Print nothing except the lines of the listing below from the line with "1484x592 pixels." to the line with "Click the green Přidat limit button", each exactly as written, both ends included.

DATASET RECORDS:
* * * * * * *

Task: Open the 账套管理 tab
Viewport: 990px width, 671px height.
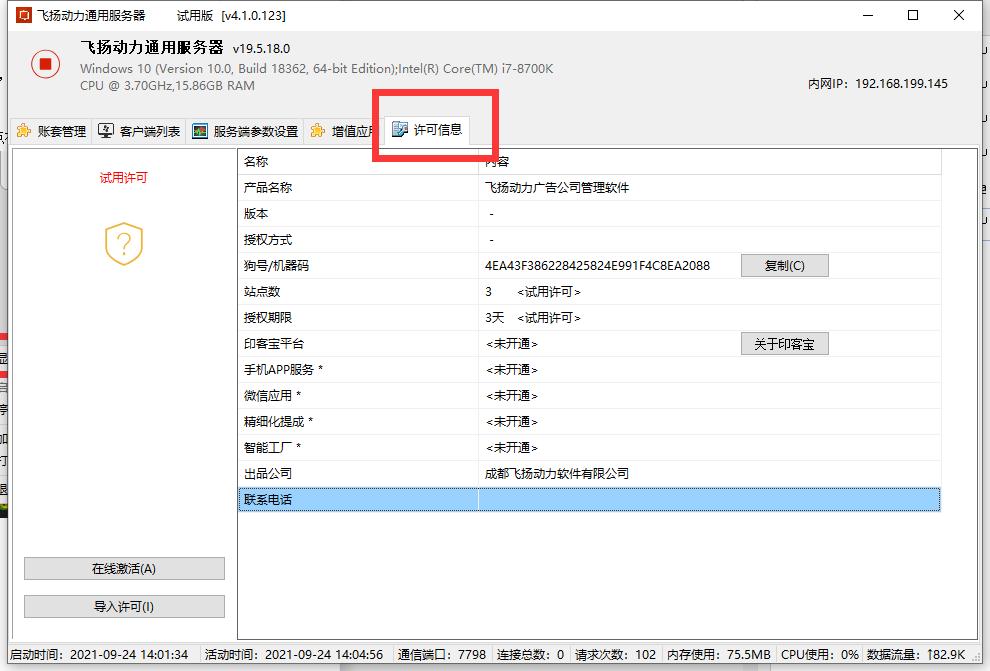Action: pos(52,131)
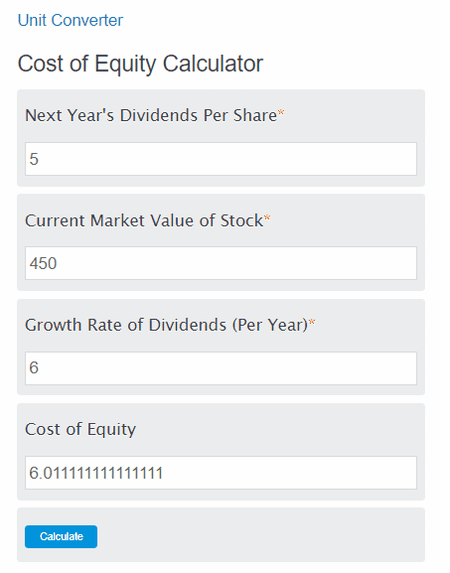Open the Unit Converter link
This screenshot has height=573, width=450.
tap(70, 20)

* * * * * * *

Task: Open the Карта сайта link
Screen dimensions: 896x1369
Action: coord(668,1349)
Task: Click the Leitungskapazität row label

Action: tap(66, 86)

* * * * * * *

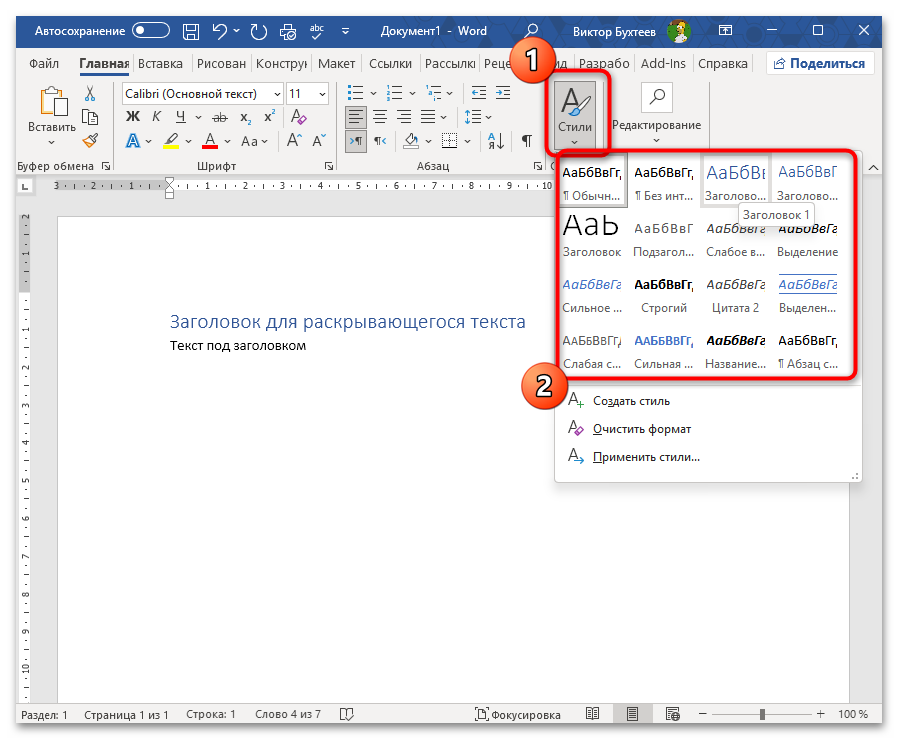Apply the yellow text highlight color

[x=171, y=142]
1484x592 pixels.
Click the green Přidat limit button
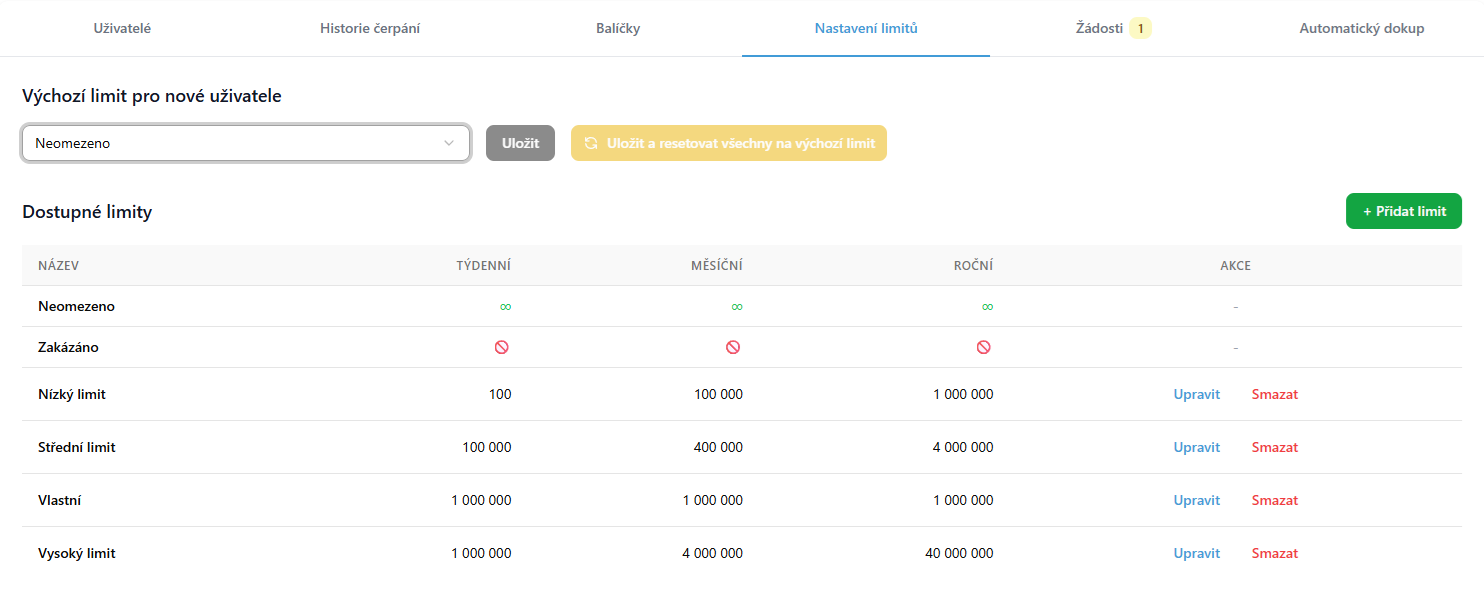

* * * * * * *

RESPONSE AREA:
1484x592 pixels.
Click the green Přidat limit button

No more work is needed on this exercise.